_PASSAGE TO READ_.

☆ ☆ ☆ ☆

Redfish: Extend GenerateCSR action for LDAP certificate collection
Tested:
1) Tested schema with validator and no issues
curl -c cjar -b cjar -k -H "X-Auth-Token: $bmc_token" -X POST
https://${bmc}/redfish/v1/CertificateService/Actions/CertificateService.GenerateCSR/
-d @generate_ldap_required.json
{
"CSRString": "-----BEGIN CERTIFICATE
REQUEST-----\\nLoyR0IExAw==\n-----END
CERTIFICATE REQUEST-----\n",
"CertificateCollection": {
"@odata.id": "/redfish/v1/AccountService/LDAP/Certificates/"
}
}
Change-Id: Iae0919a2f222c1f85e5428d9140e386f8695370d
Signed-off-by: Marri Devender Rao <devenrao@in.ibm.com>
diff --git a/redfish-core/lib/certificate_service.hpp b/redfish-core/lib/certificate_service.hpp
index 712baf1..10fe554 100644
--- a/redfish-core/lib/certificate_service.hpp
+++ b/redfish-core/lib/certificate_service.hpp
@@ -298,6 +298,12 @@
objectPath = certs::httpsObjectPath;
service = certs::httpsServiceName;
}
+ else if (boost::starts_with(
+ certURI, "/redfish/v1/AccountService/LDAP/Certificates"))

☆ ☆ ☆ ☆

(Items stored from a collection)

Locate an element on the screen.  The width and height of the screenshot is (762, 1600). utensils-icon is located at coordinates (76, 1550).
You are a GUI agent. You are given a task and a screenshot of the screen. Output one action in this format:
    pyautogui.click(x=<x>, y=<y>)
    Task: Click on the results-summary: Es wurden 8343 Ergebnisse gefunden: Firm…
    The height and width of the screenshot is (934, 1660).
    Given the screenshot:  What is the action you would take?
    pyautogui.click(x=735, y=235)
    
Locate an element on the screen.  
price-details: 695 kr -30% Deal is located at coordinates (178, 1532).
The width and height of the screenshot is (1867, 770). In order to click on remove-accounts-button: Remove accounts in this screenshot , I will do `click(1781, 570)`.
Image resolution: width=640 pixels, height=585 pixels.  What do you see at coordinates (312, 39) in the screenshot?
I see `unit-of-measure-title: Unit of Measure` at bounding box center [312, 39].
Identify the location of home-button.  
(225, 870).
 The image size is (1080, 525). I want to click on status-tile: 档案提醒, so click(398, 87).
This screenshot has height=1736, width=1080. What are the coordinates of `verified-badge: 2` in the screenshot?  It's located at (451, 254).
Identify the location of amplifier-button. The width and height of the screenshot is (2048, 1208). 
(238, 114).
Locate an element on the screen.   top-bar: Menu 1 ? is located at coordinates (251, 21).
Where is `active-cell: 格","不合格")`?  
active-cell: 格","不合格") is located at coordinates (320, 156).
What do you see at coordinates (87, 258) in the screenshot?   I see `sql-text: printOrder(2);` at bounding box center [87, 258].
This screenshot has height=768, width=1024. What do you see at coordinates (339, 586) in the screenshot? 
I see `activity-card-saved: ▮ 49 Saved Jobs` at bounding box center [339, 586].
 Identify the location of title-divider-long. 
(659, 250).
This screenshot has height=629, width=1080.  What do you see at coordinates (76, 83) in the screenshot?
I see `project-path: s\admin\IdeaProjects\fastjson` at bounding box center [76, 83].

☆ ☆ ☆ ☆

_ABOUT THIS EXERCISE_.
Carry the Redfish GenerateCSR patch forward from its last line. These records are separate material and have no connection to the Redfish GenerateCSR patch.

_RESPONSE TO THIS EXERCISE_.
+ {
+ objectPath = certs::ldapObjectPath;
+ service = certs::ldapServiceName;
+ }
else
{
messages::actionParameterNotSupported(
@@ -349,6 +355,29 @@
return;
}
}
+ else if (boost::starts_with(
+ certURI, "/redfish/v1/AccountService/LDAP/Certificates"))
+ {
+ if (optKeyUsage->size() == 0)
+ {
+ optKeyUsage->push_back("ClientAuthentication");
+ }
+ else if (optKeyUsage->size() == 1)
+ {
+ if ((*optKeyUsage)[0] != "ClientAuthentication")
+ {
+ messages::propertyValueNotInList(
+ asyncResp->res, (*optKeyUsage)[0], "KeyUsage");
+ return;
+ }
+ }
+ else
+ {
+ messages::actionParameterNotSupported(
+ asyncResp->res, "KeyUsage", "GenerateCSR");
+ return;
+ }
+ }
// Only allow one CSR matcher at a time so setting retry time-out and
// timer expiry to 10 seconds for now.